Thanks, fixed that at least.

But still no further in getting the connection to be established.

I see this in my logs:

6 Oct 09 2012 15:29:22 Z.Z.Z.Z 42061 192.168.1.11 443 Built inbound TCP connection 1064 for outside:Z.Z.Z.Z/42061 (Z.Z.Z.Z/42061) to inside:192.168.1.11/443 (X.X.X.147/443)

6 Oct 09 2012 15:29:52 Z.Z.Z.Z 42061 192.168.1.11 443 Teardown TCP connection 1064 for outside:Z.Z.Z.Z/42061 to inside:192.168.1.11/443 duration 0:00:30 bytes 0 SYN Timeout

(Z.Z.Z.Z is the outside host I am testing from)

(I've connected the mailserver to the firewall and configured it to use the FW gateway (192.168.1.3)

Re: Configuring a5505 setup public server + DMZ

Jennifer Halim — Tue, 09 Oct 2012 13:41:56 GMT

SYN timeout, means the mail server is not responding.

Do you have any firewall on the mail server that might be preventing inbound access from the internet?

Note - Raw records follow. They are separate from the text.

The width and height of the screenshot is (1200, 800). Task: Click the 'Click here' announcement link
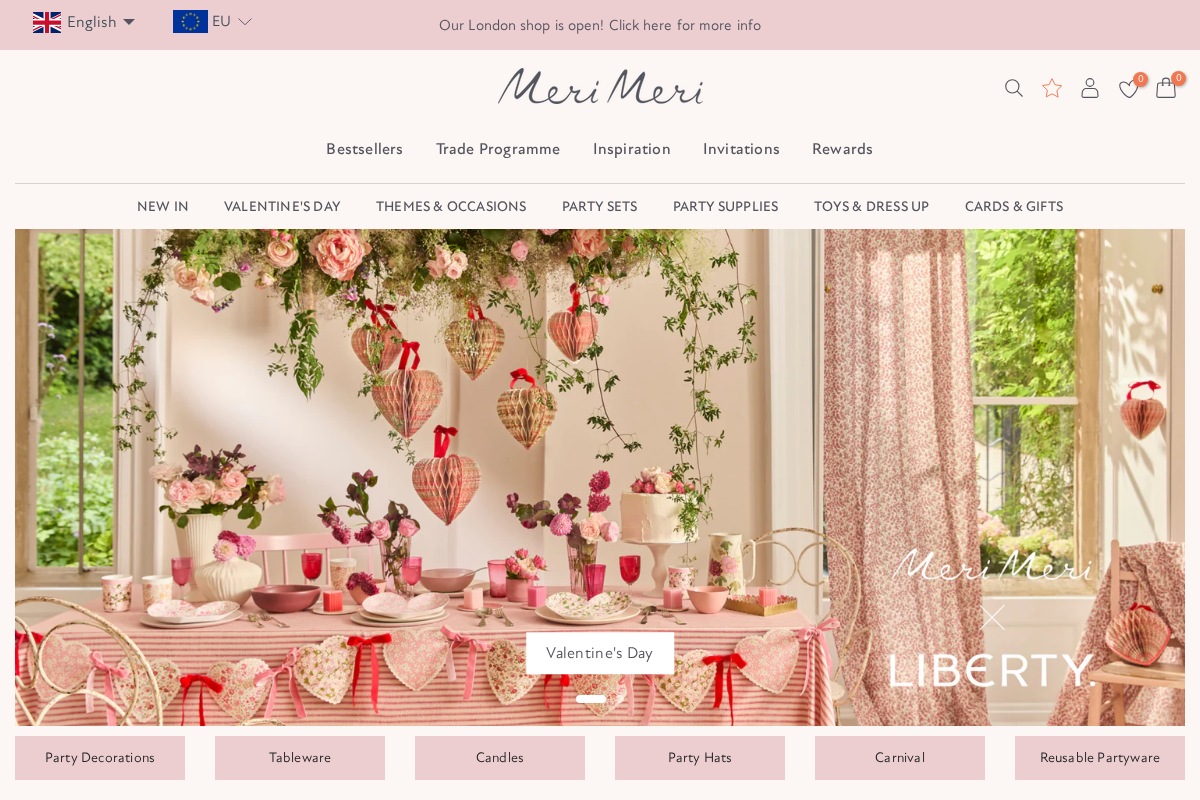(640, 25)
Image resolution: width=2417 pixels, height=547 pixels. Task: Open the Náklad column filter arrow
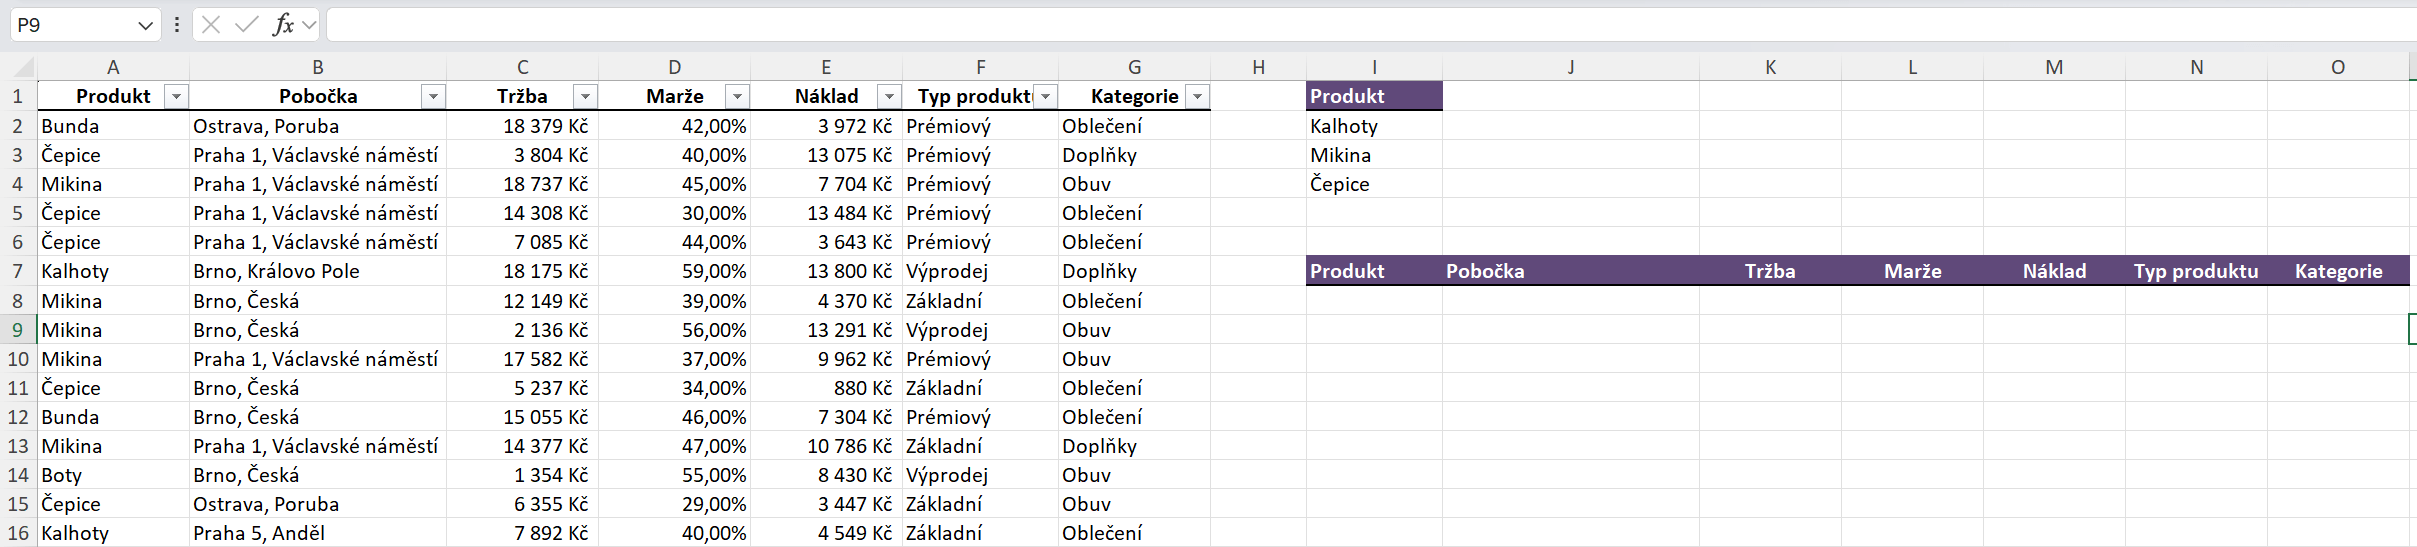coord(889,97)
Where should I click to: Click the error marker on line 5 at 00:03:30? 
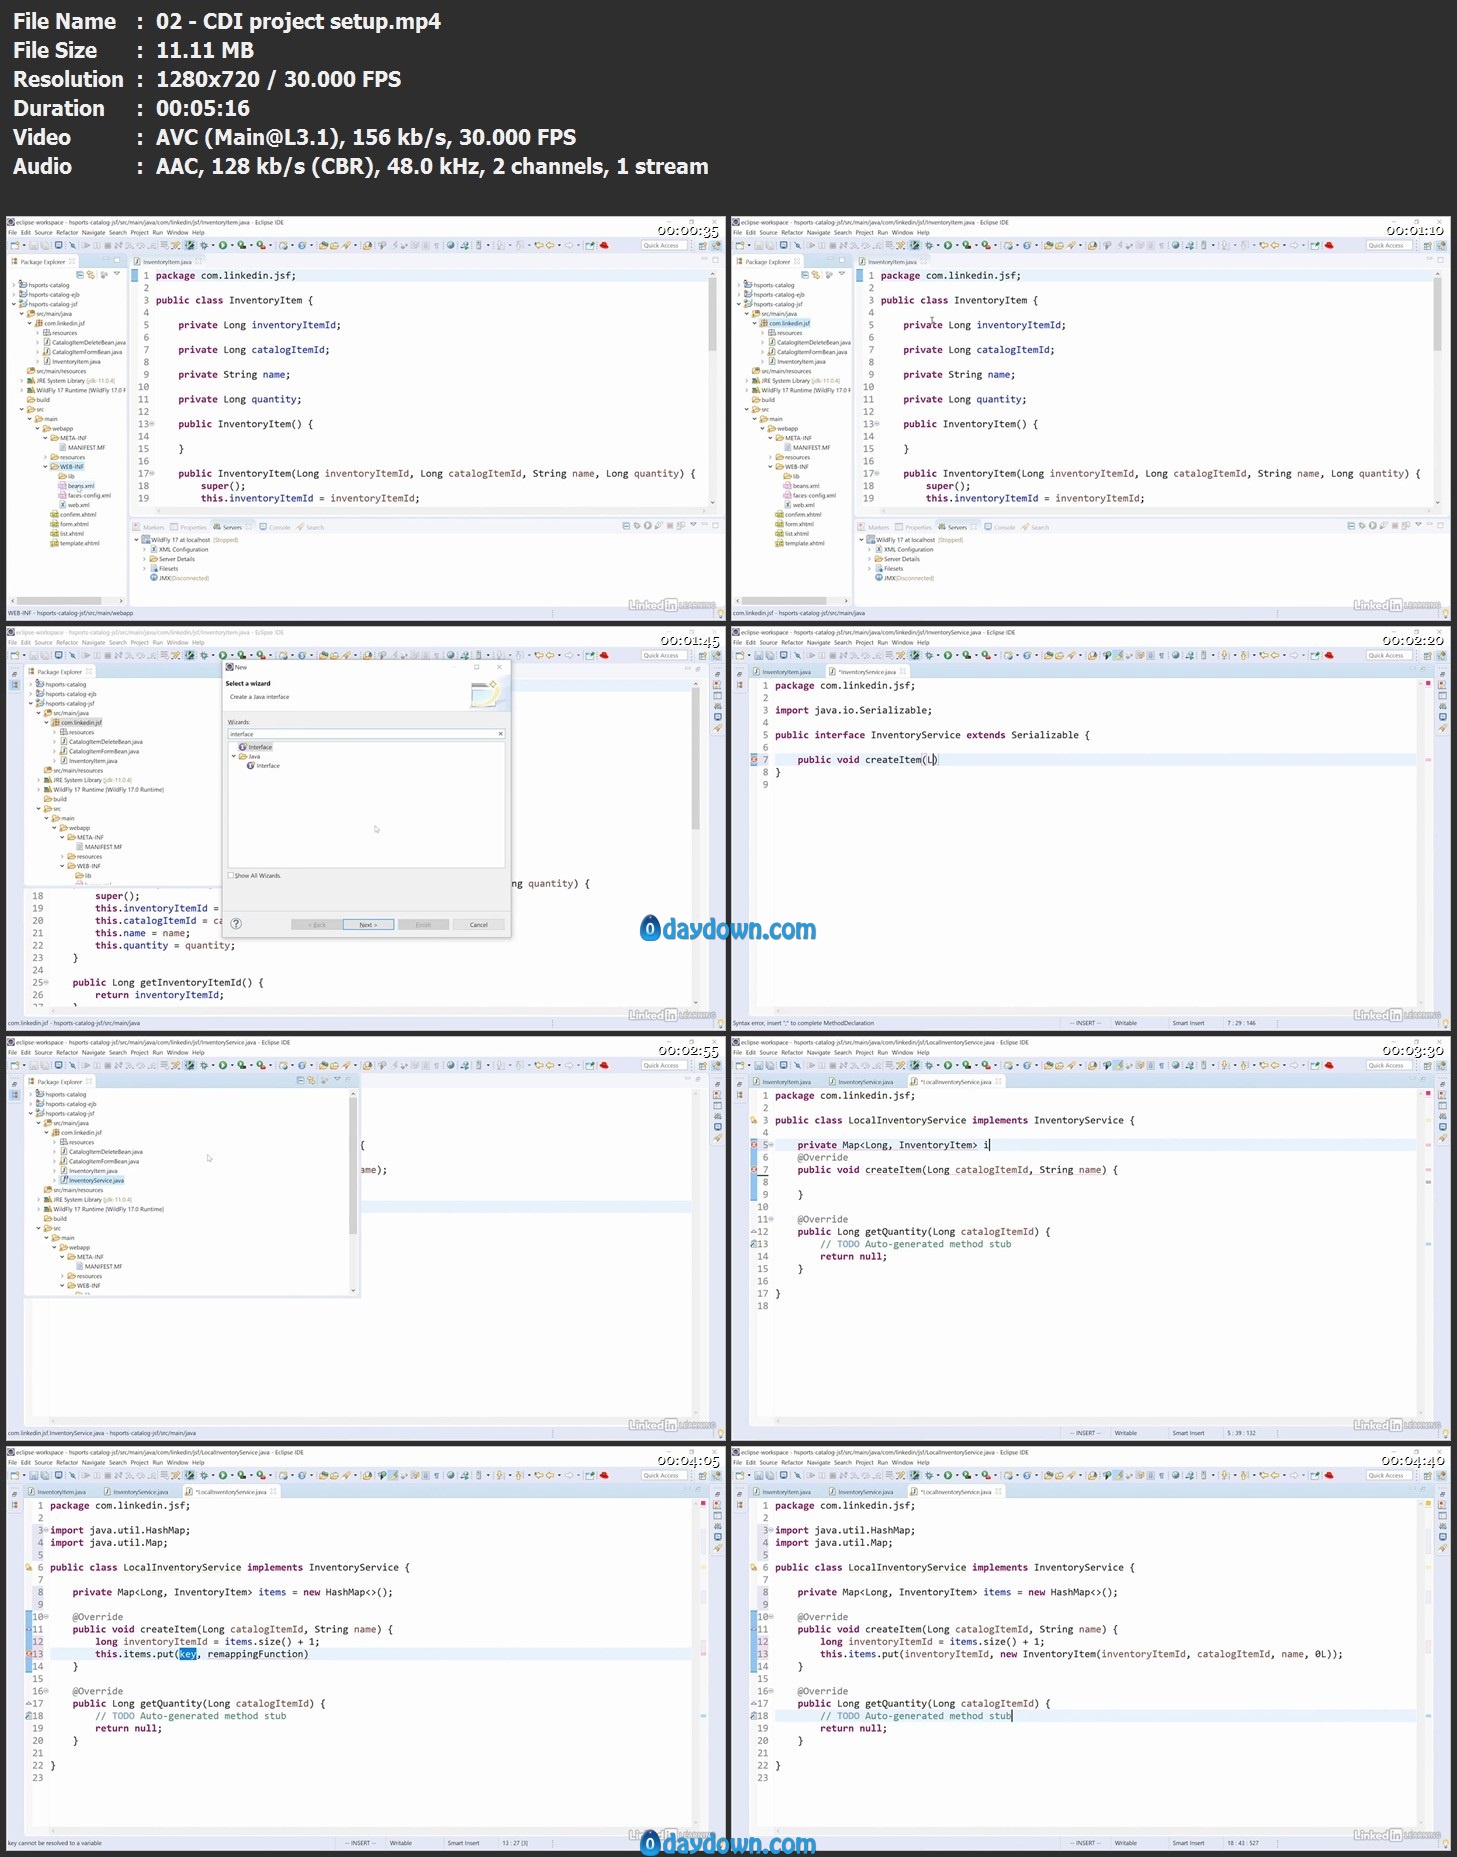(754, 1145)
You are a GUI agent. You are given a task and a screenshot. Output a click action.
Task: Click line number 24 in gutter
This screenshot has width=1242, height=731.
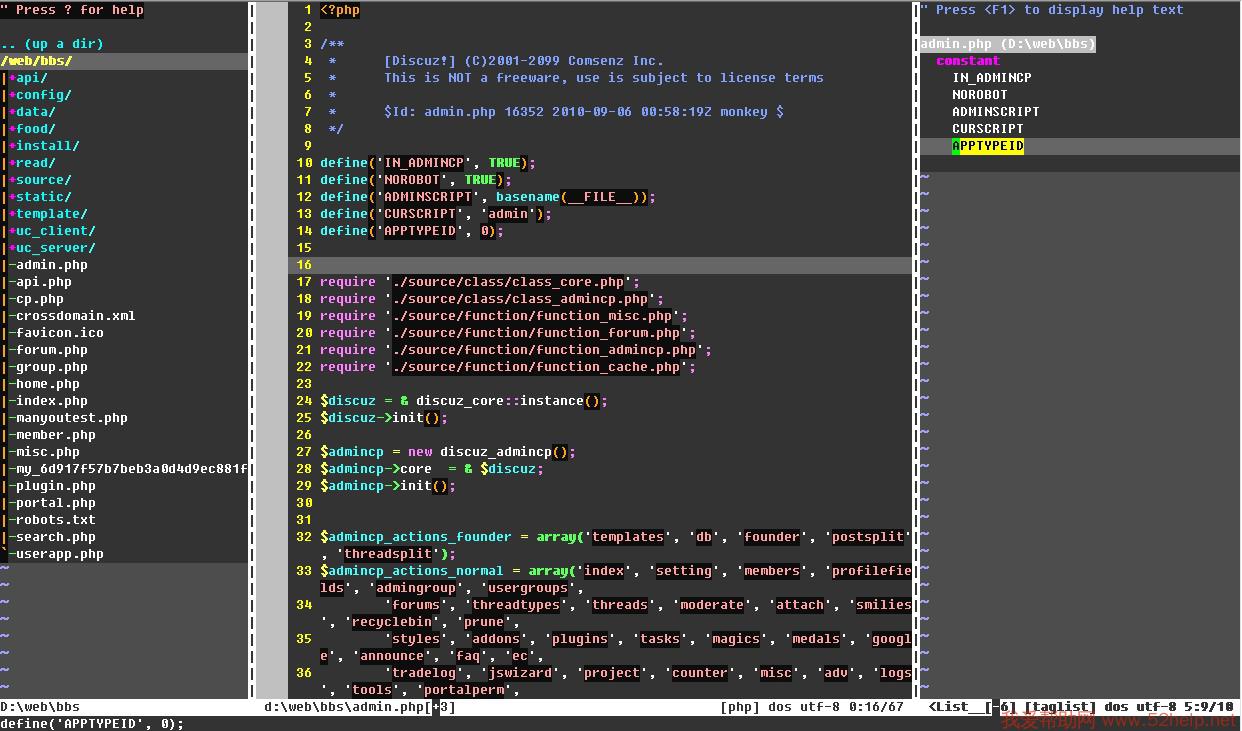click(304, 401)
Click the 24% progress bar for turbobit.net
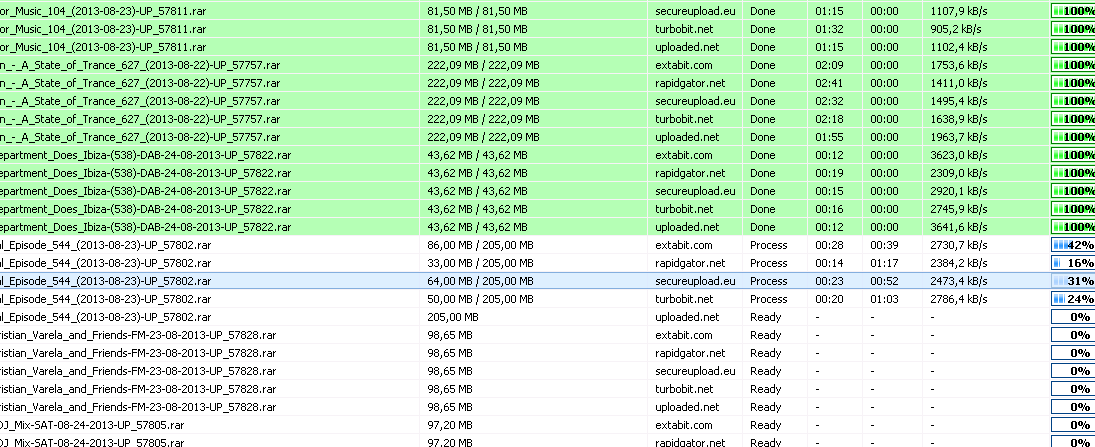The image size is (1095, 447). coord(1073,299)
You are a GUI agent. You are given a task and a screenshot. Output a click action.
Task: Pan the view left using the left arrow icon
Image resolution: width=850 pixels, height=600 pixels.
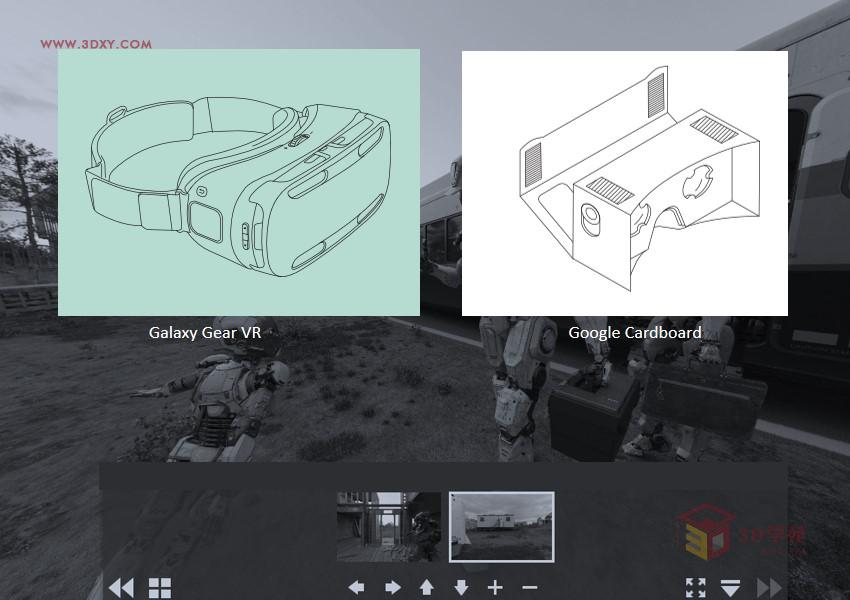pos(356,588)
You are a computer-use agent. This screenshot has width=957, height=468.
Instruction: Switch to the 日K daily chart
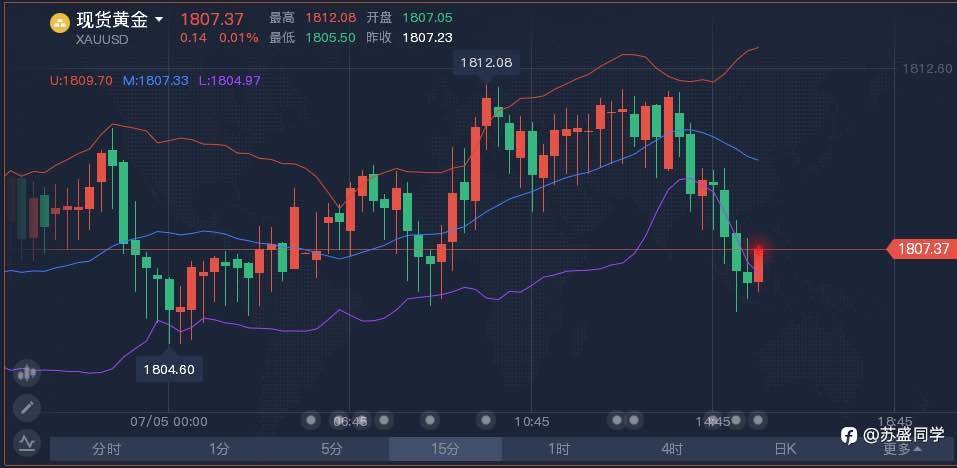(784, 450)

Re: Configuring a5505 setup public server + DMZ

bottulf12 — Tue, 09 Oct 2012 13:59:52 GMT

Not while it's connected to the A5505, no.

I reconnect it to the old firewall and I get access just fine (old firewall is a linux box with IpCop).

Neither SMTP or telnet port 25 goes through, both times out. The machine can access the world, so connectivity to the server is working at least outgoing..

Re: Configuring a5505 setup public server + DMZ

Jennifer Halim — Wed, 10 Oct 2012 02:16:36 GMT

I would suggest that you clear the ARP cache on the upstream device because it might still have the ARP entry with the IpCop MAC address hence it's not working when you connect it to the ASA.

Or alternatively just reload the next hop device which connect to the outside interface of the ASA/IpCop. Also assuming that you unplug the IpCop from the network once you have the ASA connected.

Re: Configuring a5505 setup public server + DMZ

bottulf12 — Wed, 10 Oct 2012 09:45:02 GMT

Got it working now. Is on a new unused connection, so ARPs and such upstream was not a problem.

What I did was change the internal addy to the same as the old firewall (192.168.1.4) and then things just worked, instead of trying to set it up as a new gateway addy (I had changed the IP settings on the test server to use the .3 addy, but for some reason once I put the a5505 to .4 it just worked.).

Thanks for the help

Re: Configuring a5505 setup public server + DMZ

Jennifer Halim — Wed, 10 Oct 2012 10:26:46 GMT

Great to hear it's now working. Thanks for the update.